# NLP Assignment #4
### by Prodromos Kampouridis MTN2203

#### IMPORTANT NOTE
##### *Due to the large length of code, the answers to tasks 1-5 can also be found as markdowns in the cells below.*


##### *For more detailed information, please refer to the report entitled PRODROMOS KAMPOURIDIS REPORT*.

## Β. GRAPH-BASED DEPENDENCY PARSER


### Introduction

In this part of the assignment we will explore a graph-based dependency parser based on the work of Kiperwasser and Goldberg (2016). The model is based on a bidirectional LSTM encoder and two MLPs.

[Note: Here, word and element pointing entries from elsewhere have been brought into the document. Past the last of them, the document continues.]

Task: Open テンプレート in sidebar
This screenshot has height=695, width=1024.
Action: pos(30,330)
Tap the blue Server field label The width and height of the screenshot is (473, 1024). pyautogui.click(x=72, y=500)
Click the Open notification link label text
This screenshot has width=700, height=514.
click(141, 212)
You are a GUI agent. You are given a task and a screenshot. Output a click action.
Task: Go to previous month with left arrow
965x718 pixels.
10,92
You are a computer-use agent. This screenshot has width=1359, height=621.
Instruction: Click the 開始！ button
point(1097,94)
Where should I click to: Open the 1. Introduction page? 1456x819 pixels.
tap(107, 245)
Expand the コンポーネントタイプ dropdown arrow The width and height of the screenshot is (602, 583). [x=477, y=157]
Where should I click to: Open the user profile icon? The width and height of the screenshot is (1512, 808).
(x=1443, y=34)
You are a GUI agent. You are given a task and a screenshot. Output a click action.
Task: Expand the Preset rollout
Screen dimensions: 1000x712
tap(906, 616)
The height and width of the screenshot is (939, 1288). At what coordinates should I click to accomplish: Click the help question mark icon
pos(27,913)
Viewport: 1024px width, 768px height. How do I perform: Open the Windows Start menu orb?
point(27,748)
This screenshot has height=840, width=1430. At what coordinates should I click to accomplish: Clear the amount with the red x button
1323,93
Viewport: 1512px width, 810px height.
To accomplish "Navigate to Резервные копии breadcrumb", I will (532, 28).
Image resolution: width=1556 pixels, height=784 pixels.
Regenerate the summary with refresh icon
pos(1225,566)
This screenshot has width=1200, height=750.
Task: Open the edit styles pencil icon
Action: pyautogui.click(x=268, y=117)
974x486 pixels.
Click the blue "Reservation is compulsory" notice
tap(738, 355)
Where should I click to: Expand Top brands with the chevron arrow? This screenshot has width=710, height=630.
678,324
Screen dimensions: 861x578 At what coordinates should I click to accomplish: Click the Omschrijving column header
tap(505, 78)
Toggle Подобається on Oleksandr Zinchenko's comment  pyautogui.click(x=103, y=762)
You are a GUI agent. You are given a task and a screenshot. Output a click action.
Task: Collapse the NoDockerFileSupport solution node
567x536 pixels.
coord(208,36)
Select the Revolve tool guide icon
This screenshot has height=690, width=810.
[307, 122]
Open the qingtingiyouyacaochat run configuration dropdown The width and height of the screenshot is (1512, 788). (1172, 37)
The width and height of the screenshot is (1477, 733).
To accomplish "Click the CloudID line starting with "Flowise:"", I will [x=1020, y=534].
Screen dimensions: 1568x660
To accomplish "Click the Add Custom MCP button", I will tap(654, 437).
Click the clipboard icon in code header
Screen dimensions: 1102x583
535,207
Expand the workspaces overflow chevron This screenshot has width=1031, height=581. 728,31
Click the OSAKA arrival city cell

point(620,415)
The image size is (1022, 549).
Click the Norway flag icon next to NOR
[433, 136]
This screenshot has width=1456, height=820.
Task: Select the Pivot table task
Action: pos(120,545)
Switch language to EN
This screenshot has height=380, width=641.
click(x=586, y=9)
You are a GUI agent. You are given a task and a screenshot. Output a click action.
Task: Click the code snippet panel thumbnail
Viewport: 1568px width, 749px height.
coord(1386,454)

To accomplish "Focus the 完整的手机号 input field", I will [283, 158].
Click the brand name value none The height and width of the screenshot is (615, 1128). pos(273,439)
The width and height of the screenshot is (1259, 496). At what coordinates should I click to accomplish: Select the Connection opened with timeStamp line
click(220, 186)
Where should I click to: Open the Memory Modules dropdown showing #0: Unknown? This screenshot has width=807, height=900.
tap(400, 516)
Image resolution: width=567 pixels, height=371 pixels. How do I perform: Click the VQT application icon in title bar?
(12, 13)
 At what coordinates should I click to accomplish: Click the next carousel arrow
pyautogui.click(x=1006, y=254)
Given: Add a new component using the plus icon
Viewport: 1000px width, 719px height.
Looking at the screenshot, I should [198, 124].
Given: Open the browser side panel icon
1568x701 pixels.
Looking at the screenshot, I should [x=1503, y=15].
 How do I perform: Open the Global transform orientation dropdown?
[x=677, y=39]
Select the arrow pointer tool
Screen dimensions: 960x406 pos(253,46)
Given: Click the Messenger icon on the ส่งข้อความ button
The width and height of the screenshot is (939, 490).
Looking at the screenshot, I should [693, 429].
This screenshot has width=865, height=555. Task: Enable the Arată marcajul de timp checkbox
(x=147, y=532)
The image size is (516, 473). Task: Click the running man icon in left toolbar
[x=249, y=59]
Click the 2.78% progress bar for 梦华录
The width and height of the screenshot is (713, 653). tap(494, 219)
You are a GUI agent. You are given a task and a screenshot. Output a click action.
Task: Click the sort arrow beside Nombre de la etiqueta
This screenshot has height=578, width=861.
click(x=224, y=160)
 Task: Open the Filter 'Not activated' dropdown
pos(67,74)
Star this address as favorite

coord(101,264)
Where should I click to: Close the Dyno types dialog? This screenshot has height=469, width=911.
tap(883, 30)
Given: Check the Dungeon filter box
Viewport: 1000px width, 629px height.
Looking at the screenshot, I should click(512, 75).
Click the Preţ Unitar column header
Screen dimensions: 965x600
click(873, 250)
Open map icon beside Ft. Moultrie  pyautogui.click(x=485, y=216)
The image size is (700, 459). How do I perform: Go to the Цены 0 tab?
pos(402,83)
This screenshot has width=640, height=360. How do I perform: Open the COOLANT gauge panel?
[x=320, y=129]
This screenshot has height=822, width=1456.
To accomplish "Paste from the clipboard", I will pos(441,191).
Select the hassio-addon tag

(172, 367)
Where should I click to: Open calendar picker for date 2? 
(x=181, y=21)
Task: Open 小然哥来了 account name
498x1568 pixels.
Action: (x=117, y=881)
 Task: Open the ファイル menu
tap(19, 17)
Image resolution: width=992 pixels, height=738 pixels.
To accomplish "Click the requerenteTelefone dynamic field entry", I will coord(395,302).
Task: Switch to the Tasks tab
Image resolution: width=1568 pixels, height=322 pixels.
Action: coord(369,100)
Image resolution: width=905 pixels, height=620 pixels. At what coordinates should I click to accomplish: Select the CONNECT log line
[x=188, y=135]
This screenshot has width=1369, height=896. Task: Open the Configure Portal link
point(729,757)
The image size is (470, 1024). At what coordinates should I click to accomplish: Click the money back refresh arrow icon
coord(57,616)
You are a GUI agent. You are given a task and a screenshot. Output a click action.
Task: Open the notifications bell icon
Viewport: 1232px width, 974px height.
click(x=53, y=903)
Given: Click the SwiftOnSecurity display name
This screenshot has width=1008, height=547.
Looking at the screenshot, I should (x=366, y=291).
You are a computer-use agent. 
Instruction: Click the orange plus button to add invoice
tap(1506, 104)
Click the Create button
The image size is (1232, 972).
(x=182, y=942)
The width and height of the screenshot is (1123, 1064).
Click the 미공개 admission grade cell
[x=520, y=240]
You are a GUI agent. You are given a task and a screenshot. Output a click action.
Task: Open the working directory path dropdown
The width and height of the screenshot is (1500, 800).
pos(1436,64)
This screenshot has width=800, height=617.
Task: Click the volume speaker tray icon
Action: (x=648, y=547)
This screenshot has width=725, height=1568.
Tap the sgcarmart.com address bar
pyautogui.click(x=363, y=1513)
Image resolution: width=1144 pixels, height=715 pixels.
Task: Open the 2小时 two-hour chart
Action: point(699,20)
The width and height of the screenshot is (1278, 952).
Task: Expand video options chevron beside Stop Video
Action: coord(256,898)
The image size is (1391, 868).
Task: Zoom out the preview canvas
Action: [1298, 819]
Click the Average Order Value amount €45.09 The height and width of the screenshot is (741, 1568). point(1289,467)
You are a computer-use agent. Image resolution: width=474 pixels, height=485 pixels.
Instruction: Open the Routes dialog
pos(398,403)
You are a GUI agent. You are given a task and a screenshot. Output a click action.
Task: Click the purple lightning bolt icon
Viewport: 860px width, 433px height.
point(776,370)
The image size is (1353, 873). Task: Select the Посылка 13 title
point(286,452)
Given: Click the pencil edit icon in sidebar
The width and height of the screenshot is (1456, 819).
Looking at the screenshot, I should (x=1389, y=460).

One for predicting a score for each possible dependency, and one to detect the type of the dependency. As part of the assignment, we will explore various modifications in the model's architecture, as well as the change of the BI-LSTM encoder with a BERT encoder, and the effect of these changes in the performance of the model, in terms of UAS and LAS evaluation metrics.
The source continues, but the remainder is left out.